New York voters don’t like Gov. Andrew Cuomo’s plans for education reform—and it’s dragged down his approval rating to a new low of 50 percent, according to a new Quinnipiac University poll.
Teachers unions in the state have slammed Mr. Cuomo in television ads, on social media, and elsewhere in the past few weeks, after he called for stricter teacher evaluations based on student performance on state exams and tying tenure to those evaluations. It seems that the push from the unions may are working with the public: 55 percent of voters said they trust the teachers’ unions more than Mr. Cuomo to improve education, with just 28 percent saying they trust Mr. Cuomo more.

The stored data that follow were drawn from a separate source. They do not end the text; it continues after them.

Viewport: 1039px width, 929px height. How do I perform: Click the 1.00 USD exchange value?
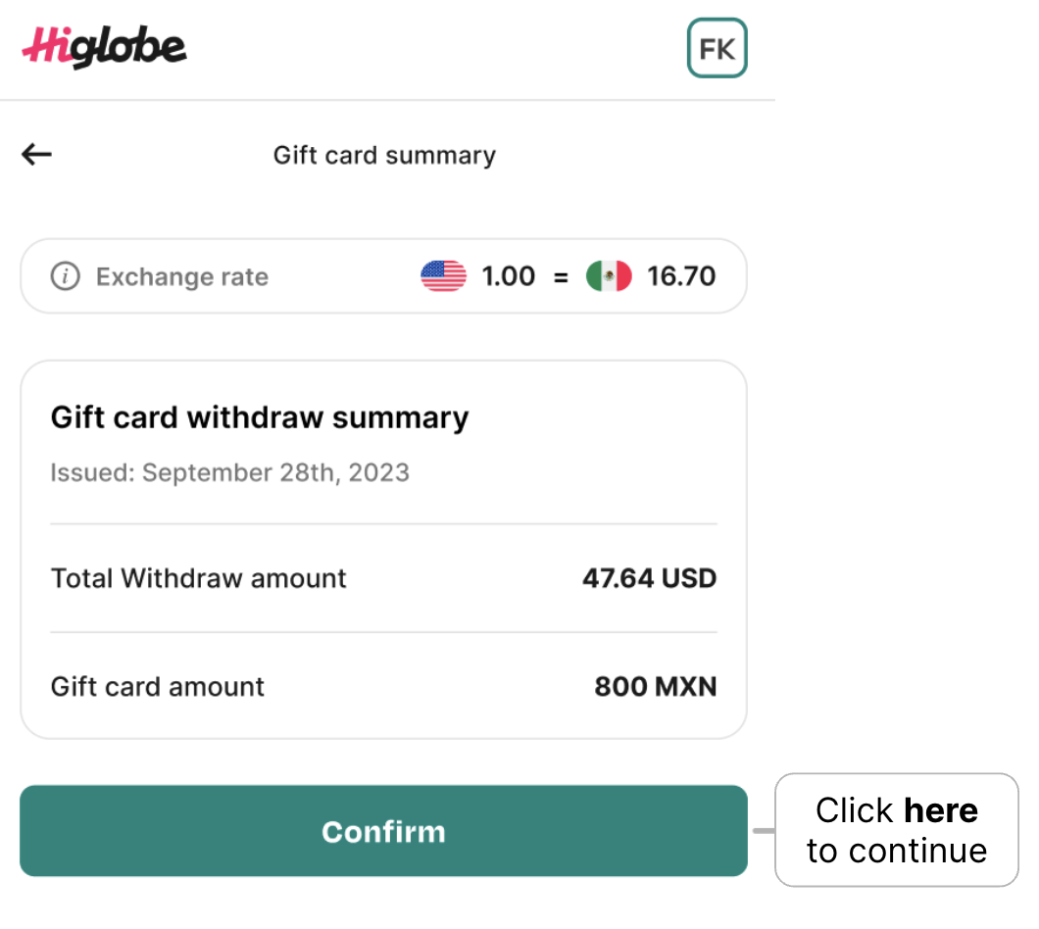click(x=507, y=276)
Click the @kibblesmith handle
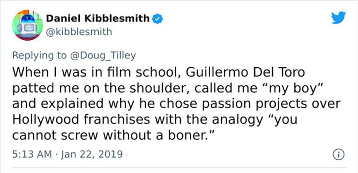 (79, 32)
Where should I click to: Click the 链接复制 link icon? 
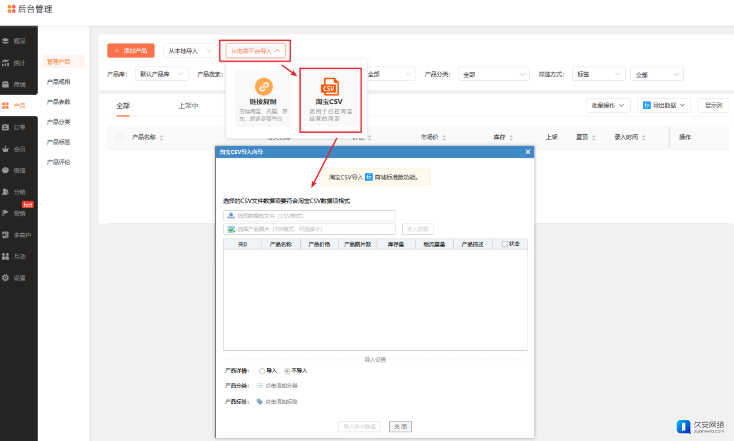click(263, 87)
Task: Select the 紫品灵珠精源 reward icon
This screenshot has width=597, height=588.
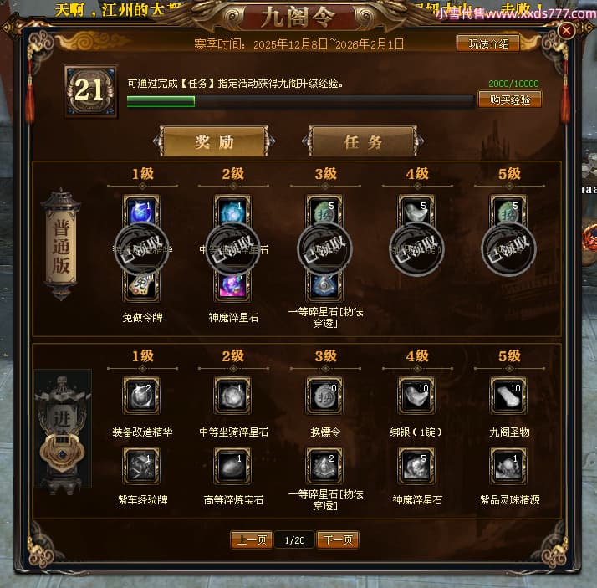Action: [508, 466]
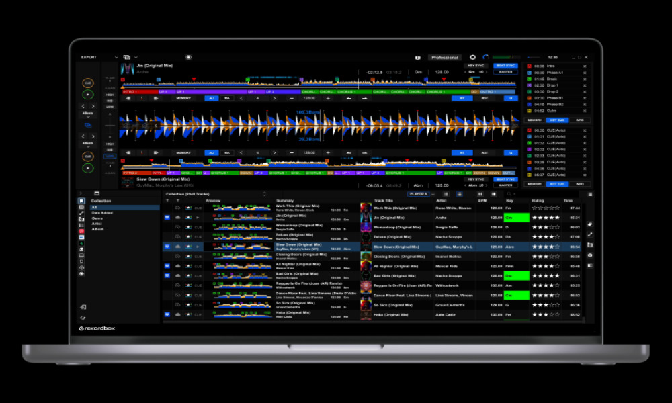Set rating stars for Work This track

[546, 208]
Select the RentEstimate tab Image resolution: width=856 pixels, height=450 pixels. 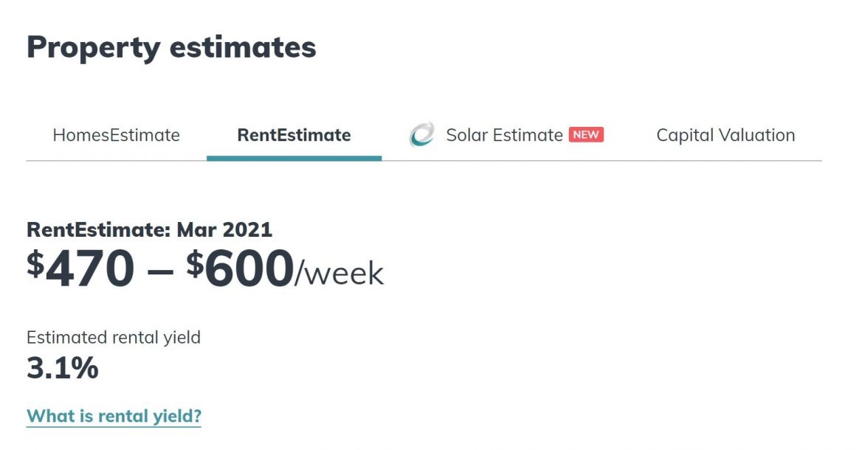point(293,135)
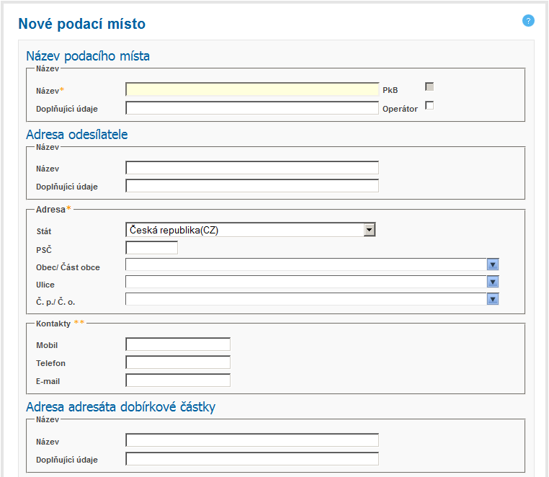This screenshot has width=549, height=477.
Task: Click Doplňující údaje field in Adresa odesílatele
Action: [x=252, y=186]
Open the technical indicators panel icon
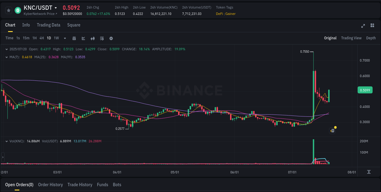The image size is (381, 192). coord(101,38)
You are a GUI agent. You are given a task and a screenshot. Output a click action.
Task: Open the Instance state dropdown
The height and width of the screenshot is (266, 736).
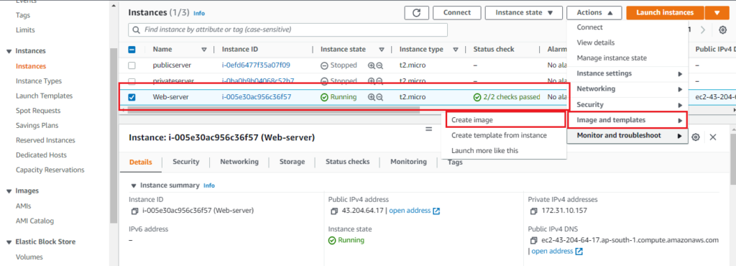pos(524,13)
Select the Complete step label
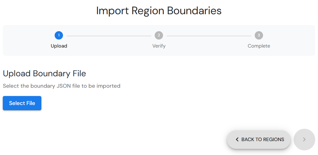The width and height of the screenshot is (318, 155). (x=259, y=46)
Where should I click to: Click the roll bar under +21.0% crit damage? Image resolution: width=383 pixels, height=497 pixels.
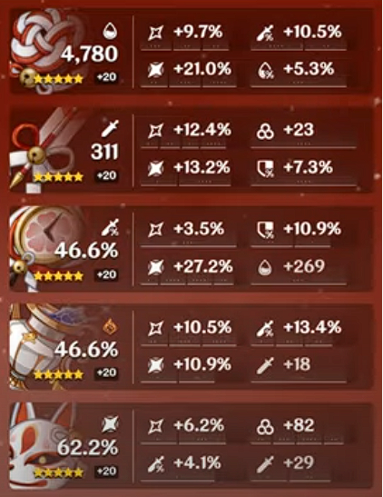click(x=188, y=83)
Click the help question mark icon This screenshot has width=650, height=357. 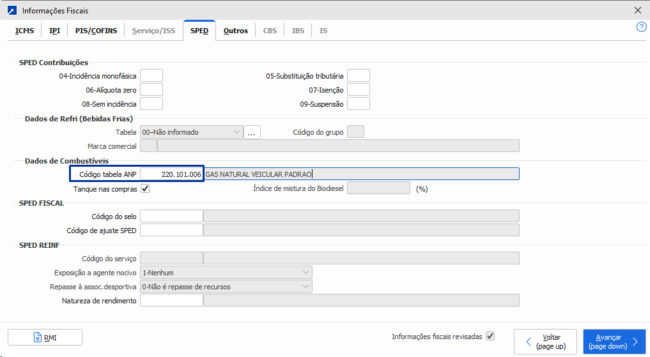click(x=642, y=27)
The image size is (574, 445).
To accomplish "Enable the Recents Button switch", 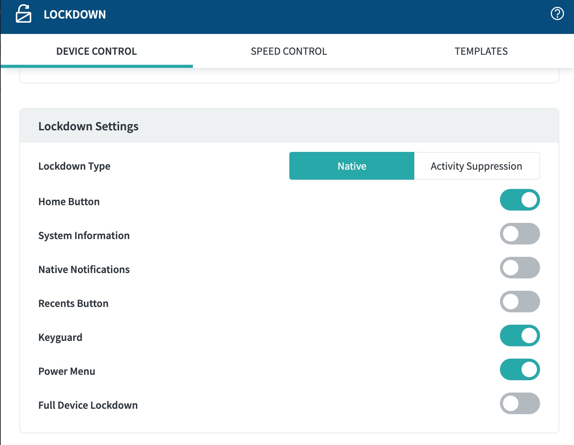I will click(520, 302).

On education policy alone, Mr. Cuomo’s approval rating is just 28 percent, with 63 percent disapproving of the governor’s handling of education. And all the focus on education has made it a key issue for voters, with 24 percent saying it should be the top priority of the governor and legislature—bumping it ahead of perennial favorite issues like the economy and taxes.
The low marks did damage to Mr. Cuomo’s overall approval rating, which fell eight points from 58 percent in December.
“Gov. Andrew Cuomo gets his lowest grade on education, which is the top priority for voters, a grade so bad it pulls down his whole job approval score. He’s just at the 50 percent mark,” Maurice Carroll, assistant director of the Quinnipiac University poll, said in a statement.
Mr. Cuomo’s battle with the teachers’ unions has also been something of a battle with Mayor Bill de Blasio, an ally of the unions who has advanced his own education reform plans that differ significantly from Mr. Cuomo’s—particularly around charter schools and Mr. Cuomo’s proposal to take over failing schools, something Mr. de Blasio has rebuffed.
But in some other areas where the governor and mayor have tussled, the voters back the governor. New Yorkers support raising the minimum wage, 73 percent to 24 percent, but more of them back Mr. Cuomo’s proposal to do that than Mr. de Blasio’s.
The governor has called for an $11.50 minimum wage in New York City, which voters back 68 percent to 27 percent. But Mr. de Blasio’s plan for a $13 minimum wage split voters, 47 percent for and 47 percent against.
Voters also narrowly said Mr. Cuomo most the New York pol who closely represents their political views, with 26 percent naming him and 22 percent naming Mr. de Blasio.
“Cuomo by a nose in the battle for the ideological hearts of New Yorkers, but half of all voters aren’t giving their hearts to either leader,” Mr. Carroll said in a statement.
The poll was conducted from March 11 to March 16, and has a margin of error of 2.8 percentage points.